The car was fitted with £1500 leather seats that I did not need. It was fitted with nearly £1000 worth of 19” wheels that were unnecessary. It was fitted with a higher spec sound system complete with some huge sub-woofer speaker that sits inside the upturned spare wheel, presumably so that the noise from this can drown out all other noises. The car was carbon gray and mine was a beautiful red. The DCC model was fitted with a lower spec infotainment system than I currently had. I wanted what I had purchased originally and not what someone at Volkswagen thought I should have. Naturally I rejected this offer as my contention was and remains so, that the noise issue was an inherent fault and had been there from new.
The second option was to offer me a refund. They would effectively buy the car back at the so-called retail value. I rejected this offer out of principle as my contention is that the 4 sets of shock absorbers fitted to my car including originals, were faulty on purchase of the car and subsequent replacement became faulty very soon after being put into use. In my view the fault existed since I purchased the car and was therefore not fit for purpose. Now fit for purpose should mean that goods should last for a reasonable amount of time. Considering the fact that the shock absorbers deteriorated in their level of audible noise within just a few days or few hundred miles of use then how can this component be considered fit for purpose. If that component is not fit for purpose then as an integral component of the vehicle I believe the vehicle should be considered not fit for purpose.
This is the exact content of the 3rd offer from VWUK.
"Neither option above is viable for you but we are unable to offer any technical or mechanical solution as the noises that remain (subject to next weeks service and recheck of the suspension) are now deemed to be a characteristic of the suspension system on the Golf (albeit one you find unacceptable) and at present we are unaware of any further investigations being undertaken by Volkswagen AG to address these noises. Effectively the vehicle is not faulty (so is therefore fit for purpose) but we recognise that you have experienced considerable inconvenience over a sustained period of time since purchasing the Golf. We would offer£400.00 of vouchers as a goodwill gesture to recognise your inconvenience and these could be Love2shop, John Lewis, Marks and Spencer or indeed any other retailer of your choice".
Whoever came up with the figure of £400 should understand that I consider that as an insult. I would like to say more but at present I will not. It is partly due to this 3rd option that I rejected all proposals and pursued the matter further. So, as you have read, it was now deemed a characteristic of the suspension system. Out of all the VW Golfs that have had replacement shock absorbers, some many times over and with other vehicles waiting in the wings for shock absorber replacements, I am the one person who eventually was told that it is a "characteristic".

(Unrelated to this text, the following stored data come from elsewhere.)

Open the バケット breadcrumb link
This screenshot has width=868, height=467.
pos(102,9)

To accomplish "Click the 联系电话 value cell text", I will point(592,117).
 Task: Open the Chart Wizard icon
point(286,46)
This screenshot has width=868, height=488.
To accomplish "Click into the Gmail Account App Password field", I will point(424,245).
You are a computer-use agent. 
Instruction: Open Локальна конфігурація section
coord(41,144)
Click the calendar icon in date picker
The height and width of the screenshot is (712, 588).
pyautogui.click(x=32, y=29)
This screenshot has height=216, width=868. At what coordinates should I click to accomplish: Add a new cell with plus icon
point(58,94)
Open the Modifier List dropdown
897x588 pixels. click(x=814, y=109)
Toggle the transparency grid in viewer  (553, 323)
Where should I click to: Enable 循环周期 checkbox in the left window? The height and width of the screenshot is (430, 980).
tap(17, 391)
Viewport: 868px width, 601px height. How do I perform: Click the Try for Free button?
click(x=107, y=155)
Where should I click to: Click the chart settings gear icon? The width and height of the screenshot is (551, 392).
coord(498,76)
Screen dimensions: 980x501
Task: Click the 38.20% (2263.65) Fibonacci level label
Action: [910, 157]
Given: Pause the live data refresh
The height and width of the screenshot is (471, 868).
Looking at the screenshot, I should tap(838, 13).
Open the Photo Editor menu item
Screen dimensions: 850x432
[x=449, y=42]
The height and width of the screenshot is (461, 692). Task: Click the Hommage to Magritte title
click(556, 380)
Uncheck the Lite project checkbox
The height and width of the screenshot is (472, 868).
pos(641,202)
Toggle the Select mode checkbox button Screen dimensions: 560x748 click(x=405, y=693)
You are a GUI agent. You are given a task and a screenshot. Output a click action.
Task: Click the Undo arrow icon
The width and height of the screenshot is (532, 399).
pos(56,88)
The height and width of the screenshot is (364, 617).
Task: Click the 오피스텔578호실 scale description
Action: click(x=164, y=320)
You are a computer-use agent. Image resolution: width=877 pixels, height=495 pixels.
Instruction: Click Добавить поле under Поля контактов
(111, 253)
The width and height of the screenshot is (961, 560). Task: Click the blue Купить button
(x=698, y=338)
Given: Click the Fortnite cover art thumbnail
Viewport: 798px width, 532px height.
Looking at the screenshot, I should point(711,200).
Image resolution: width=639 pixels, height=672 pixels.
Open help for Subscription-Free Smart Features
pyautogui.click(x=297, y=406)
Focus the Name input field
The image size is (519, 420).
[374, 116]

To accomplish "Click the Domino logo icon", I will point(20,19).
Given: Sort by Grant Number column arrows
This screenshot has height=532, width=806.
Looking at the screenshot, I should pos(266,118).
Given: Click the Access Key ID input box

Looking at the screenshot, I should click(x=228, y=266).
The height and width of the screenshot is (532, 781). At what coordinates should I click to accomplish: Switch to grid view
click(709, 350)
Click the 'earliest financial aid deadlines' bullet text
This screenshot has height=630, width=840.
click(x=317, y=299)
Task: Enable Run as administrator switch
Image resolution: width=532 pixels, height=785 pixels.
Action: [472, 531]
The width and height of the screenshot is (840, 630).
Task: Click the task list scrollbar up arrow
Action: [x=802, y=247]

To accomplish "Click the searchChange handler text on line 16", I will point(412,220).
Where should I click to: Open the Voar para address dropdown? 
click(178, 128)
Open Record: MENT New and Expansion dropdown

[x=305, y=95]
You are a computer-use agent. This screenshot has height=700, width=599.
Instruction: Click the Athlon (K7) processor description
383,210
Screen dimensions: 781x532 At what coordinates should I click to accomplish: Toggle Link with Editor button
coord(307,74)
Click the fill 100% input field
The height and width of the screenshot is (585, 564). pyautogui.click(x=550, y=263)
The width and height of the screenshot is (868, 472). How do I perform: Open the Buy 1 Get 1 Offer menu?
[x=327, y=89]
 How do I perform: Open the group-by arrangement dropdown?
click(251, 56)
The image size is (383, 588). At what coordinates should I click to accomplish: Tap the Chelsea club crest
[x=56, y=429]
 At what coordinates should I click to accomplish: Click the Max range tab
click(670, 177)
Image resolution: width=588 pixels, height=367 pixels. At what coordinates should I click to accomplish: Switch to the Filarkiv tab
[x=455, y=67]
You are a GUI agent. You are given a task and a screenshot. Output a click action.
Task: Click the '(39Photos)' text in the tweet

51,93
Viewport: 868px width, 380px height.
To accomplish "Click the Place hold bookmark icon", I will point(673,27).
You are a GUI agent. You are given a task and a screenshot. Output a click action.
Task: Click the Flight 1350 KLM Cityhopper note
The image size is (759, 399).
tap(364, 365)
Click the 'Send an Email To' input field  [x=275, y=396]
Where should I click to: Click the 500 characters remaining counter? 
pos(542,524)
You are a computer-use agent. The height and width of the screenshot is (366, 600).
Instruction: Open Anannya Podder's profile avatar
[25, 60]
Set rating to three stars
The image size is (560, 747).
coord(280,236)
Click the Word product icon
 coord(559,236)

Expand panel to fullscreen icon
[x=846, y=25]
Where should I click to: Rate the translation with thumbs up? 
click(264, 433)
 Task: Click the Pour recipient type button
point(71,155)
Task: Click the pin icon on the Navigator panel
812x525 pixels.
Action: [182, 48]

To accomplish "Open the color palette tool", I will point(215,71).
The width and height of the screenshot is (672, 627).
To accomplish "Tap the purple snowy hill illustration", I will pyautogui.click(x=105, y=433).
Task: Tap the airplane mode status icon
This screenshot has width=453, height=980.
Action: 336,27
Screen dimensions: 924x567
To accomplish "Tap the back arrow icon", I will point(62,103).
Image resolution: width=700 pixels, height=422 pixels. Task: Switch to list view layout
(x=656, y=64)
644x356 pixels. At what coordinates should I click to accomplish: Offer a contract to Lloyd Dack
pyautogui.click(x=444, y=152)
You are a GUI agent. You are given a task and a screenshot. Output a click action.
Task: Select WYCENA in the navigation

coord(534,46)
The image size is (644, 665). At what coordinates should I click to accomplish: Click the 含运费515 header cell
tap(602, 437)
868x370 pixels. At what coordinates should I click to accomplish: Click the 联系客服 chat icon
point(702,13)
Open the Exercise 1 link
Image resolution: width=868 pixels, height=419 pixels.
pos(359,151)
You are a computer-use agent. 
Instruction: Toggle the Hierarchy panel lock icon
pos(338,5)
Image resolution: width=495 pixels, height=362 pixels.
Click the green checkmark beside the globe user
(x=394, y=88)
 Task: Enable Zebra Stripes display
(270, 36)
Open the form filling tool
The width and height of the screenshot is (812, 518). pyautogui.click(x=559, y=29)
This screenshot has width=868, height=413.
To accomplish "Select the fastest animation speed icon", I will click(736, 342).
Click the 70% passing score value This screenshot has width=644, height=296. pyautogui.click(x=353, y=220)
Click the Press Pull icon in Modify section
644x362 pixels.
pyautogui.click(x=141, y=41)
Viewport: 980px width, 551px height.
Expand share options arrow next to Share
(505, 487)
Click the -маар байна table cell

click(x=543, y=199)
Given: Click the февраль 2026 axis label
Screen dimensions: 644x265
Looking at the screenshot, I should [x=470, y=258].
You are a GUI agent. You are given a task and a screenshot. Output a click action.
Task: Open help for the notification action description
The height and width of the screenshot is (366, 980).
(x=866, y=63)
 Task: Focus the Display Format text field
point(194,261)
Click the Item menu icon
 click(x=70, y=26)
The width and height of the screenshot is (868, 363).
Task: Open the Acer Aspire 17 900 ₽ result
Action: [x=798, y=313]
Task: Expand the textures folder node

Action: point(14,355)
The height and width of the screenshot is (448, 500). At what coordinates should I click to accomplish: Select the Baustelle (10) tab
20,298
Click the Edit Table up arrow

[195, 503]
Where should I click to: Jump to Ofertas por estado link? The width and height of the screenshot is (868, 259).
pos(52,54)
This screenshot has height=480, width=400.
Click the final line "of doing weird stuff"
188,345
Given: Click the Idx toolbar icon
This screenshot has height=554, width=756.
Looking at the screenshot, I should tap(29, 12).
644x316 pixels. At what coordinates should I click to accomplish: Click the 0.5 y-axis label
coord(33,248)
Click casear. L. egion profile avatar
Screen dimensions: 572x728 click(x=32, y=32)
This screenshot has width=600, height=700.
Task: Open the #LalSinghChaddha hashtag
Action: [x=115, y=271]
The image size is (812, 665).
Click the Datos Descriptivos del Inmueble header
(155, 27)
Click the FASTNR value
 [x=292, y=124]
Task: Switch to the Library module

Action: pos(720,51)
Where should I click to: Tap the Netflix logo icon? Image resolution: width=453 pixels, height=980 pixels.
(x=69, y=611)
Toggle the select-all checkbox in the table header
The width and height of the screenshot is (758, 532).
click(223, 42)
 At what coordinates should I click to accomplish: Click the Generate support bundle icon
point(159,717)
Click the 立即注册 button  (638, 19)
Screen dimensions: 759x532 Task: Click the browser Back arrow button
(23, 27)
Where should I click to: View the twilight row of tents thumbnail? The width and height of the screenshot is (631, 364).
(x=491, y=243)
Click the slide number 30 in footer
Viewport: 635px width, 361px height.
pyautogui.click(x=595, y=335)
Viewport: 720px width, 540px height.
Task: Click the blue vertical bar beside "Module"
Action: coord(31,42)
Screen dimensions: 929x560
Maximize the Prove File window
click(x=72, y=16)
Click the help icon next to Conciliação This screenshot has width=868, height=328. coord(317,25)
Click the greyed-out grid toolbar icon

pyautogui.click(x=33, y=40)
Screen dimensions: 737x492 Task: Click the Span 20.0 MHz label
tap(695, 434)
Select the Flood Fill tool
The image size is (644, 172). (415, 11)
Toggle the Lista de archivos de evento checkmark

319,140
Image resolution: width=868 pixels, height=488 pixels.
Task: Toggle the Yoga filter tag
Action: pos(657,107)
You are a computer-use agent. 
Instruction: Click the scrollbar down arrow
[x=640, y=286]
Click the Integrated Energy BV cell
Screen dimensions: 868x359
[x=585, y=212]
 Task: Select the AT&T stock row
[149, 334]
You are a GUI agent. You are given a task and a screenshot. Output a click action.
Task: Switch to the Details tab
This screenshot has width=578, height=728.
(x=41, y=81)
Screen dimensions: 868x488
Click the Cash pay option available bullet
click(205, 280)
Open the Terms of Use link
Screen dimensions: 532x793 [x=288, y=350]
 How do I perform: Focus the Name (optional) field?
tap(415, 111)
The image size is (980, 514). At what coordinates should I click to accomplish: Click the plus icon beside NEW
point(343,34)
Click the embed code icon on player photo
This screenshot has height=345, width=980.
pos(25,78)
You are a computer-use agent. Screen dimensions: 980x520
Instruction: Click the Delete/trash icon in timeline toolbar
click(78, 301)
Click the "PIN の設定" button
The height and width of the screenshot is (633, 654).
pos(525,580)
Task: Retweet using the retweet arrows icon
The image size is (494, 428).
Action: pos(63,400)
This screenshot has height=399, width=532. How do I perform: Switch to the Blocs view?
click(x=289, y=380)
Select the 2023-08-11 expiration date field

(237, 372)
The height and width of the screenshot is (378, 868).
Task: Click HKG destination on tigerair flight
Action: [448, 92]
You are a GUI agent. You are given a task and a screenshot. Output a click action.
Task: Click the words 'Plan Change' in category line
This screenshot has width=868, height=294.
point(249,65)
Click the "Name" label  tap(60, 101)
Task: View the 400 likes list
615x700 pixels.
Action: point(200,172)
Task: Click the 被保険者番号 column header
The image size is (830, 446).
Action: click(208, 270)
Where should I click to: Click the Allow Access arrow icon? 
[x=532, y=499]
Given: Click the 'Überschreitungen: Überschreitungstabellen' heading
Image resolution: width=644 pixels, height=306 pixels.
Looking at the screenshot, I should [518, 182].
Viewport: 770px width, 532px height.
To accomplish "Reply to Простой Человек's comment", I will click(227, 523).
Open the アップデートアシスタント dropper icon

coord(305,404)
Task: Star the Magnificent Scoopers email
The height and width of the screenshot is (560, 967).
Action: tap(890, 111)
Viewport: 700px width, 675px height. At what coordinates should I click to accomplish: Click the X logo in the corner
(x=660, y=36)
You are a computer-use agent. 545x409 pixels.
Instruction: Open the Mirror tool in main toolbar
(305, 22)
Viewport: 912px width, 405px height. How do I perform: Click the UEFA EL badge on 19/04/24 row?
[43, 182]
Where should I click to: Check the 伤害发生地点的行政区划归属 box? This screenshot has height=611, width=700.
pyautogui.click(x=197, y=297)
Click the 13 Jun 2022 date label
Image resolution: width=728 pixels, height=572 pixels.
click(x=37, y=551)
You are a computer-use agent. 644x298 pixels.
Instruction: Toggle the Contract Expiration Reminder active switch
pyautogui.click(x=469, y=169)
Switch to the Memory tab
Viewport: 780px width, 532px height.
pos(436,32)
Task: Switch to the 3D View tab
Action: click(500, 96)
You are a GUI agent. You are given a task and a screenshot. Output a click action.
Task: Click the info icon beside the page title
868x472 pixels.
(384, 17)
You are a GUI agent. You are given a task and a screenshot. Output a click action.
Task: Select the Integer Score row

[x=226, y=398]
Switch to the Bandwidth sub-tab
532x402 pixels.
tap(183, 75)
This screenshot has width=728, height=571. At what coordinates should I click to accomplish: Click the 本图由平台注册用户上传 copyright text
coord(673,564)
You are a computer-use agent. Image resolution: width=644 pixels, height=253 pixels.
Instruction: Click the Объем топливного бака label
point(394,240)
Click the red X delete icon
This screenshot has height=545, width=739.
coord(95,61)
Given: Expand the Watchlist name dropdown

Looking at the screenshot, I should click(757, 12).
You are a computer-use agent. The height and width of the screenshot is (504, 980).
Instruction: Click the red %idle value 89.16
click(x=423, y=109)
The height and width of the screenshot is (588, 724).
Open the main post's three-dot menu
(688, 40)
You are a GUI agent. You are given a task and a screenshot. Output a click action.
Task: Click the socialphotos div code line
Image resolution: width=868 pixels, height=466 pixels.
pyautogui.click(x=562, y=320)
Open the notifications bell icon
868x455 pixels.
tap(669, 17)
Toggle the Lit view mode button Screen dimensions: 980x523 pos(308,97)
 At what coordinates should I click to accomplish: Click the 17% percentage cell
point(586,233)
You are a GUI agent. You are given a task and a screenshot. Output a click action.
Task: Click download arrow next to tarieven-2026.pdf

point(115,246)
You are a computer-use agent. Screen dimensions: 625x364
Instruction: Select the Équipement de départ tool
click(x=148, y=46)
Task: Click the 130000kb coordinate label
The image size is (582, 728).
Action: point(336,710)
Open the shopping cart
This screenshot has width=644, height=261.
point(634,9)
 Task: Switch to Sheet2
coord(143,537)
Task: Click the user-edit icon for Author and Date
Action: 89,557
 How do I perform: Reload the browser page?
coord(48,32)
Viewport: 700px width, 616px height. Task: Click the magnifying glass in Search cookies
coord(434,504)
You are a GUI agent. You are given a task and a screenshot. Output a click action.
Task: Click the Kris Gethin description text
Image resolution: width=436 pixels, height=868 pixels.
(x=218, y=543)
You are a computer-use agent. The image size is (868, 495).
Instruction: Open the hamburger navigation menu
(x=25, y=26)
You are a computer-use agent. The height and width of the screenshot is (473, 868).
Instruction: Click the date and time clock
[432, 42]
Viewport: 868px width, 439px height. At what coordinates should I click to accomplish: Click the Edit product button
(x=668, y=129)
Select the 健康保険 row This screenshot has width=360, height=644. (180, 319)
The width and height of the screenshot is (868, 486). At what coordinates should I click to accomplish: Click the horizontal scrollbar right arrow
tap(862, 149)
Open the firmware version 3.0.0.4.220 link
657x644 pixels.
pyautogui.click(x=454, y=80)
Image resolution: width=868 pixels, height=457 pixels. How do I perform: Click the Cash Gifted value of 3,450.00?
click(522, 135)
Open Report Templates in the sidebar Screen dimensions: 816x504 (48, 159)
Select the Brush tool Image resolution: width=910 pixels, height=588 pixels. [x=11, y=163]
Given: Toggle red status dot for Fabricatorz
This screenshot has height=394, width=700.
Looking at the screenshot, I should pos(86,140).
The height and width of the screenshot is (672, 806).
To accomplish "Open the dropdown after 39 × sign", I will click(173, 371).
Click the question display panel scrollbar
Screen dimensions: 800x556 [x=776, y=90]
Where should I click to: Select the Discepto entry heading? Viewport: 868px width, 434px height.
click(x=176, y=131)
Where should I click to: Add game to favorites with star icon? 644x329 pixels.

Well why were dealers and customers being told this throughout the UK. Why, because the VWUK Executive Office and the VW Technical Department had simply run out of ideas but still believed they could placate owners by continuing to replace these shock absorbers and I no for a fact they have been doing exactly that this year 2020. This is the biggest load of bull crap I have have heard. They consider the car to be not faulty. It may not be faulty in terms of safety and the shock absorber may well be doing its job correctly, though we have no actual proof of that, but it is the manner in which the shock absorber does its job over certain road surfaces that is the concern.
To that end it does not do the job correctly, given the high value of the car, the fact that it is also a family car as it can seat five persons and is designed for normal consumer use. This is not a car designed or intended solely for the the race track or to be driven at 150 mph down a German autobahn. It is a vehicle that should be able to transport a family over a wide variety of road surfaces without a disturbing noise from the rear of the vehicle.
The offer of £400 of vouchers was a slap in the face considering the numerous trips back and forth to the dealer, hanging around for several hours whilst waiting for parts replacements, spending £250 on new rear tyres as I thought this might help, spending £80 on sound insulation for certain areas of the boot and boot floor plus the general inconvenience and disappointment.